### [Görev]
Aşağıdaki okuma parçasına göre Osmanlı Devleti döneminde Türkçe hangi adla anılmıştır?

### [Okuma Parçası]
Bu açıdan bakıldığında her Türk'ün hafızasında Orta Asya'dan Orta Doğu ve Balkanlara uzanan -ulusunun inşa ettiği- devletlerin izleri bulunmaktadır. Politik bir söylemin dar ve çoğunlukla ayrıştırıcı kalıplarından başka bir şeydir bu; başka bir şey; yani mahşeri vicdan ve hafızanın derinliklerinde yatan milli kimliği, dilin kelime ve kavramlarını bütünüyle açığa vuran Tanrı'nın koyduğu bir damgadır. Toplum ve birey olmanın, birbirini tanımanın, anlamanın, eşit olarak görebilmenin verdiği bir üstünlük; daha doğrusu üstün bir meziyet. İnsanları eşit görebilmek, insan olmanın ve bir ulusa aidiyet duymanın temel ilkesi...

Hafızalarda yer bulan milli izler tarihin normal akışı içinde kaybolmaz, ama tarihine kültürüne yabancılaşmamak şartıyla… Kendine ve tarihine yabancılaşmanın en önemli göstergesi ise, maziyi şeytanlaştırma veya kutsama, yani, övgü ve yergiler, ifrat ve tefritlerdir. Yani, "Osmanlı-perestlikle" anti-Osmanlıcılık aynı kapıya çıkar. Bu iki anlayış "inkârcılığın" iki ayrı koludur, inkârcılığın, yani hakikati örtmenin…

Türkler'in kurduğu devlet teşkilatlarının altı yüz küsur yıllık bir dönemine "Osmanlı Devleti" diyoruz. Bu dönemde Türkçe'nin adı, devletin kimliğiyle tesmiye olunmuş: Osmanlıca… Ama Türkçe aynı Türkçe, devlet Türkün ruh verdiği devlet: Türkiye… Yani, Devlet-i Aliyye-i Osmaniyye.

### [Gösterilen Veriler]
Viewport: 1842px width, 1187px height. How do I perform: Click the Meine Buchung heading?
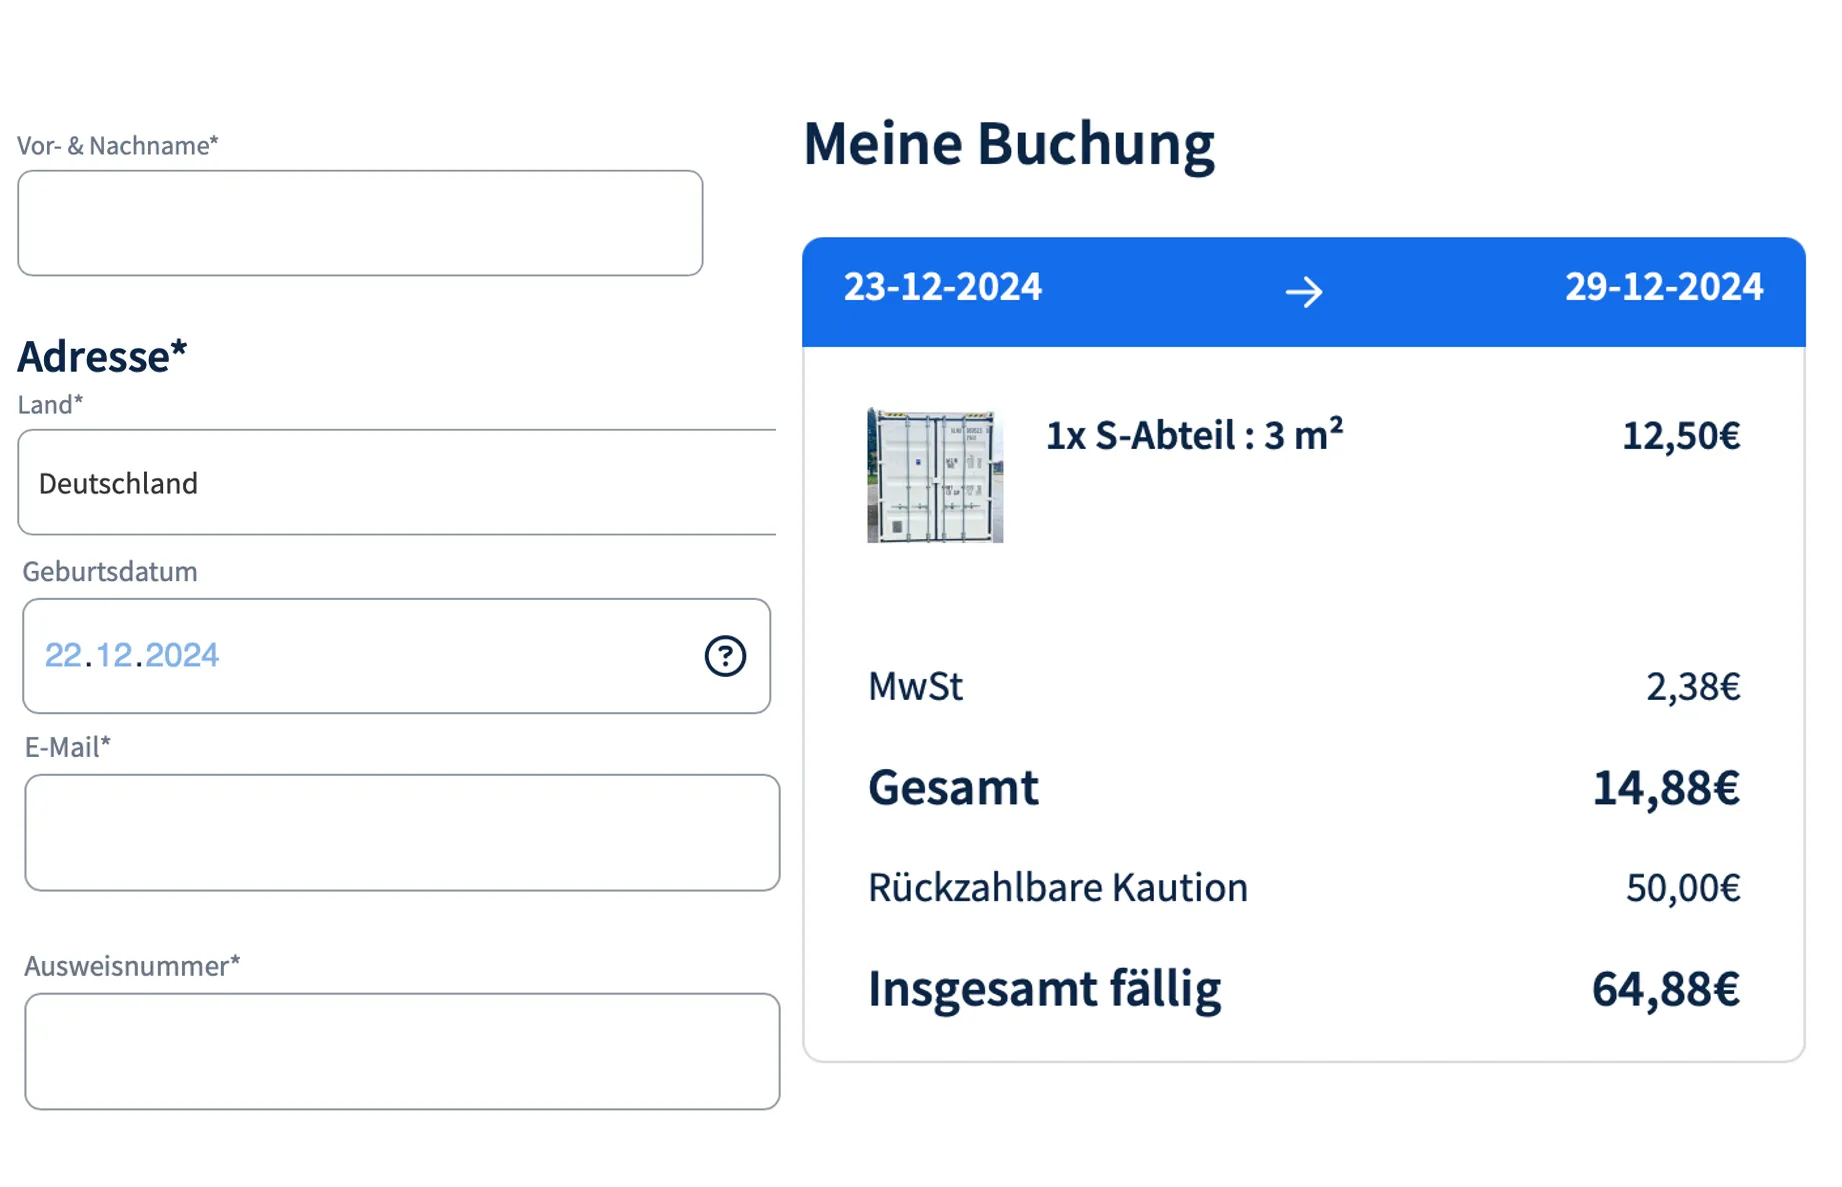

### [Soruya Yanıt]
Osmanlıca